Last I knew, the state of the art in making Python actually use all your cores was to spawn separate processes using the multiprocessing library. Is that still the hotness?

I want parallelism built in at the language level, à la list comprehensions, so that I don’t need to fuss with multiprocessing. “This needs to spawn off a separate process, because of the GIL” is one of the implementation details I’m looking to ignore when I write list comprehensions. I’d have no problem writing some backend multiprocessing code, if it gets buried so far down that I don’t need to think about the backend details in everyday coding, but what I really want is to bake in parallel idioms from the ground up.

Thinking about what you want rather than how you want to obtain it is why I love SQL, and it’s why LINQ seems like a really good idea (though I’ve never used it).

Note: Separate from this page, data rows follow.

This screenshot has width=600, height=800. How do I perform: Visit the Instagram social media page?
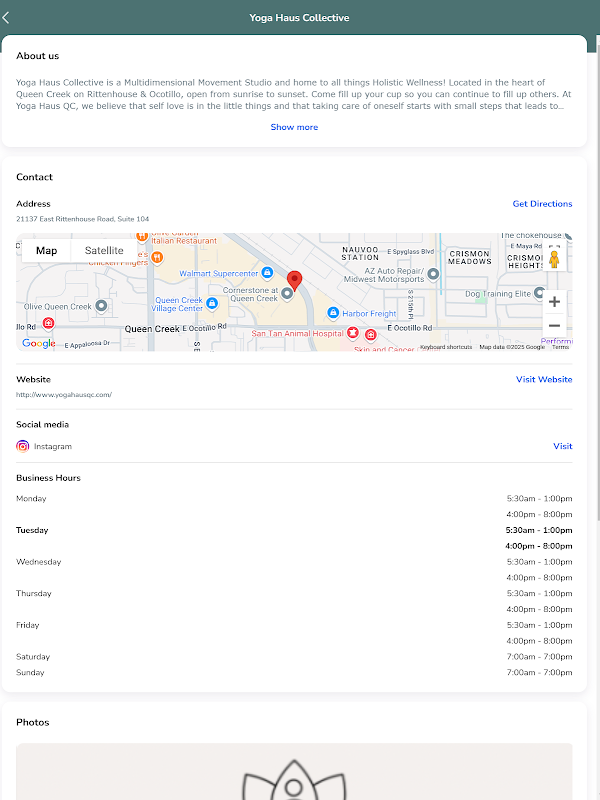click(563, 446)

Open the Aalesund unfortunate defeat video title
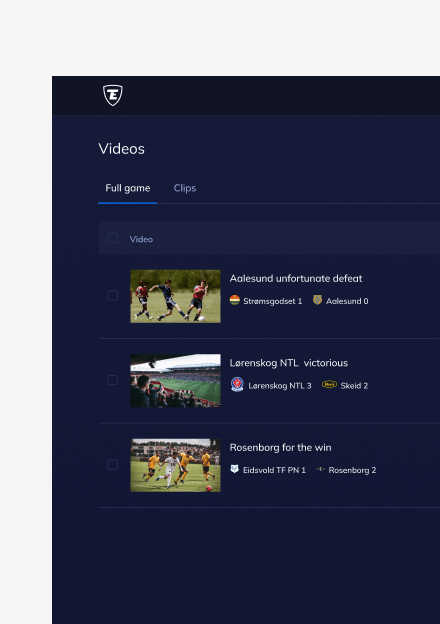coord(296,278)
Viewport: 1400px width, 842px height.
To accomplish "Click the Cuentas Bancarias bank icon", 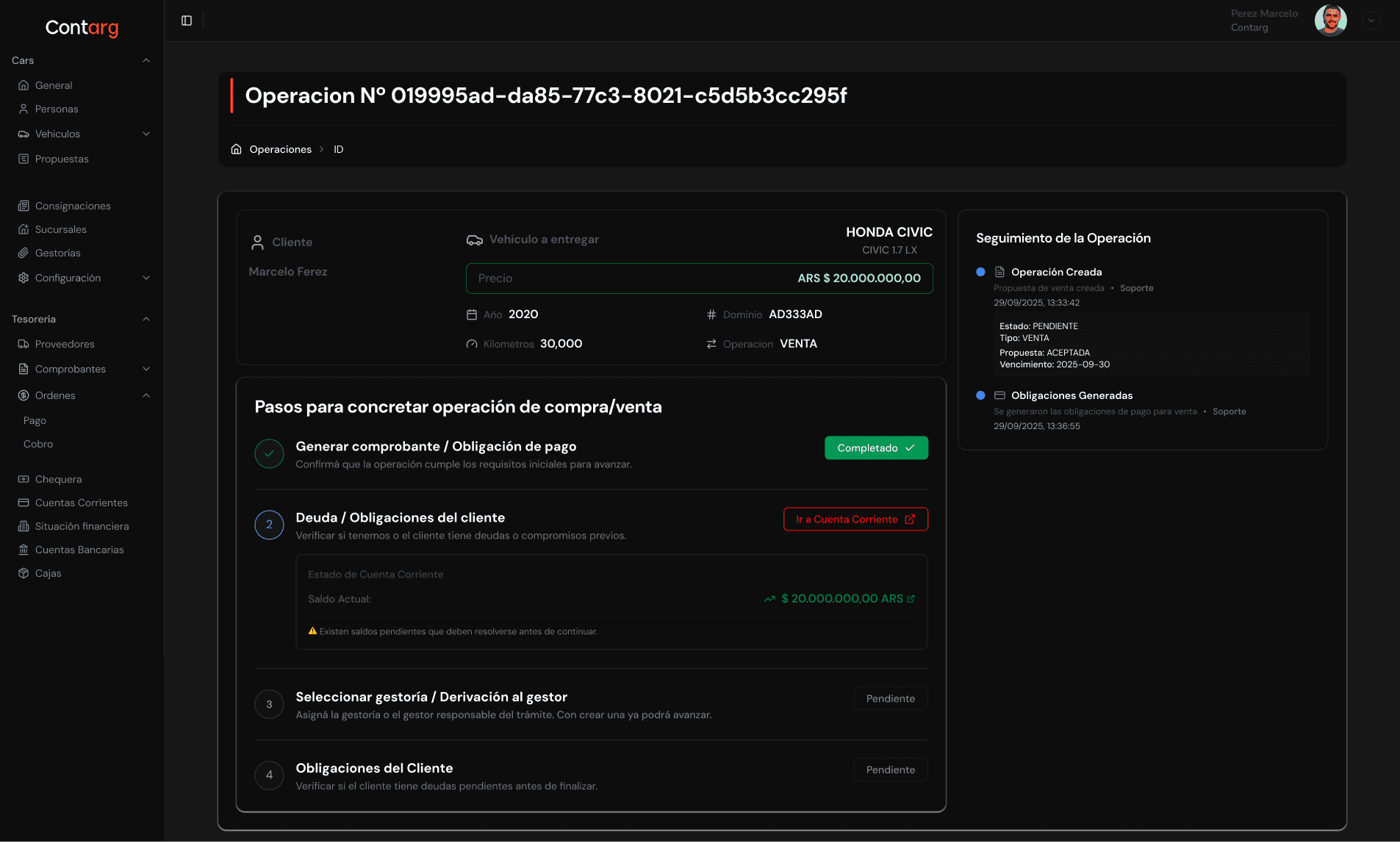I will [24, 550].
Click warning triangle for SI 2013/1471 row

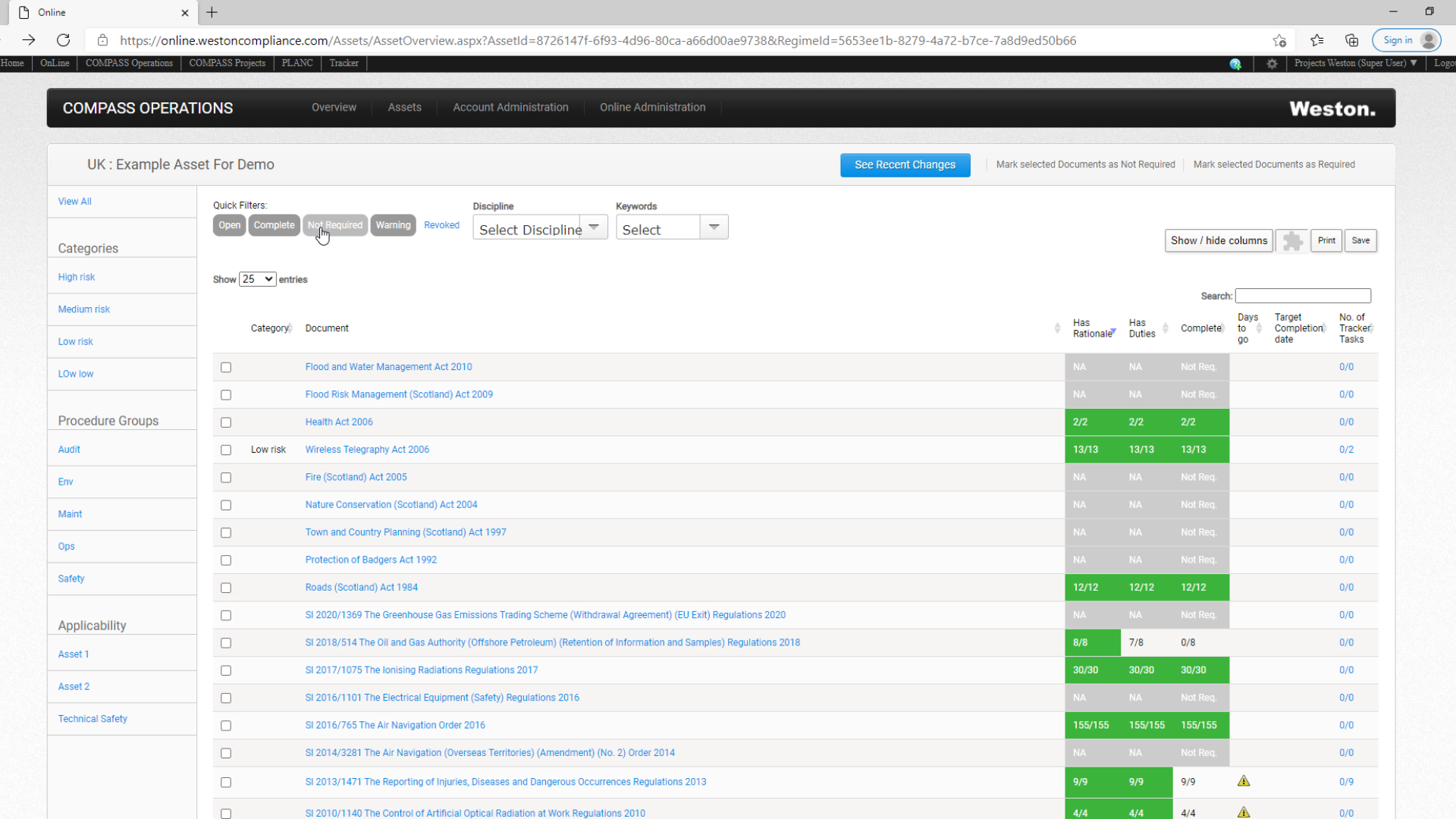[1244, 781]
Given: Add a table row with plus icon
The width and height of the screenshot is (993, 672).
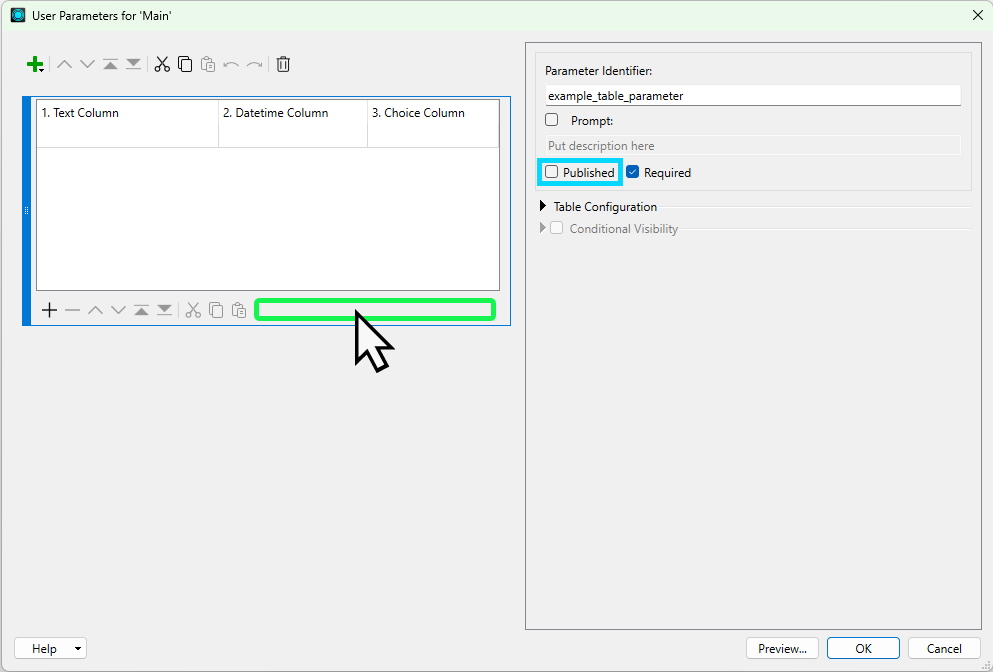Looking at the screenshot, I should pos(49,310).
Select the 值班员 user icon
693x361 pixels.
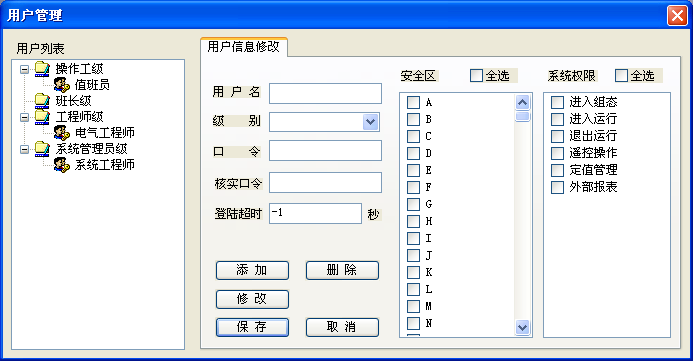[x=62, y=84]
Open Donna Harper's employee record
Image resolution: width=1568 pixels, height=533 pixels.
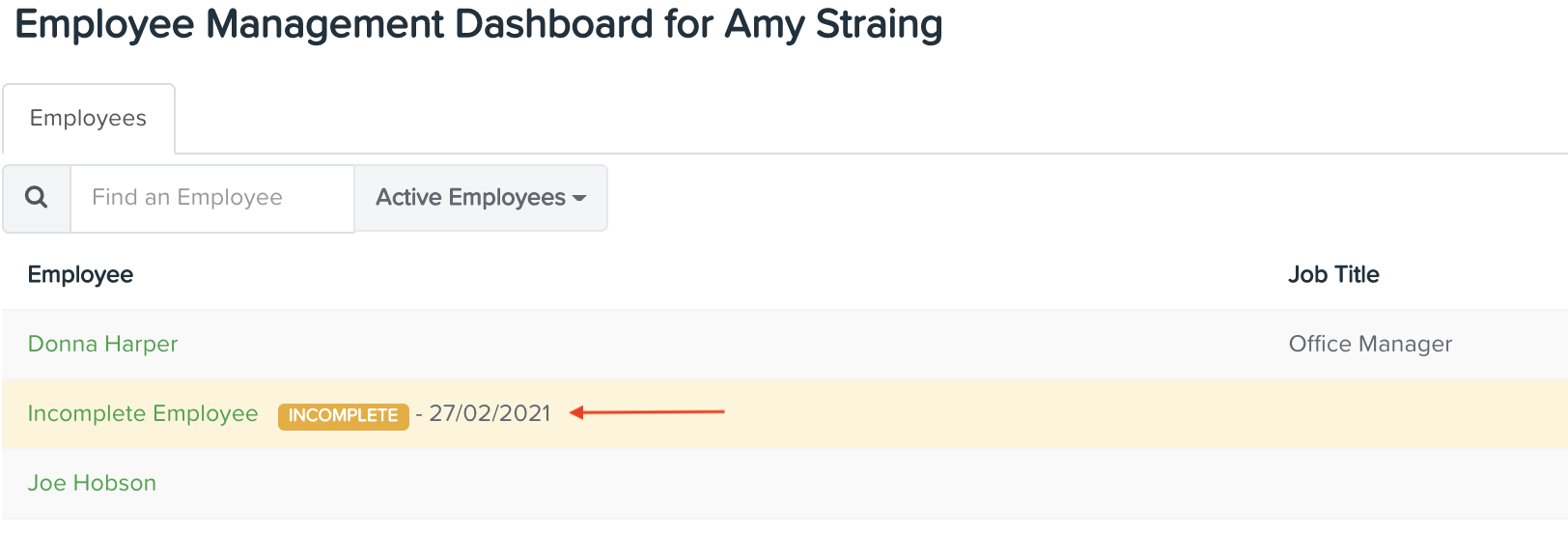coord(102,344)
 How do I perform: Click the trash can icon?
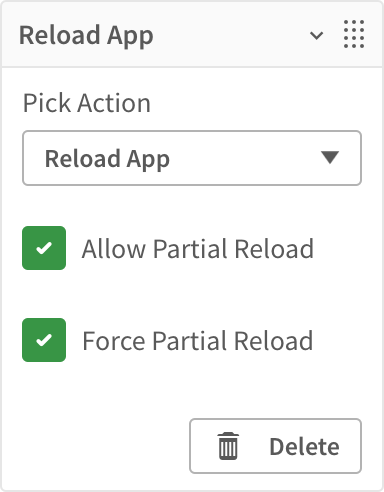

But even the versions of SQL that I work with require a bit more fussing with implementation details than I’d like. For instance, inner joins are expensive, so we only join two tables at a time. So if I know that I want tables A, B, and C, I need to create two sub-tables: one that joins A and B, and another that joins A-and-B with C. And for whatever reason, the SQL variants I use need me to be explicit about all the pairwise join conditions — i.e., I need to do

select A.foo foo
from A, B, C
where A.foo = B.foo
    and B.foo = C.bar
    and A.foo = C.bar

even though that final and-condition follows logically from the first two. And I can’t just do “select foo” here, or SQL would complain that ‘”foo” is ambiguous’. But if A.foo and B.foo are equivalent — as the SELECT statement says — then it doesn’t matter whether my mentioning “foo” means “A.foo” or “B.foo”.

The extent of my knowledge of declarative programming is basically everything I wrote above. I don’t even know if “declarative programming” captures all and only the things I’m interested in. I want optimization with limited effort on my part (e.g., SQL turns my query into a query plan that it then turns into an optimized set of instructions). I also want minimal overhead — a minimal gap between what I’m thinking and what I have to type as code; that’s why I hate Java. Granted, if adding overhead in the form of compiler hints will lead to optimizations, then great; I’d hardly even call that “overhead.”

At a practical level, I’d like to know how to implement all of this in Python — or, hell, in bash or Perl, if it’s easy enough.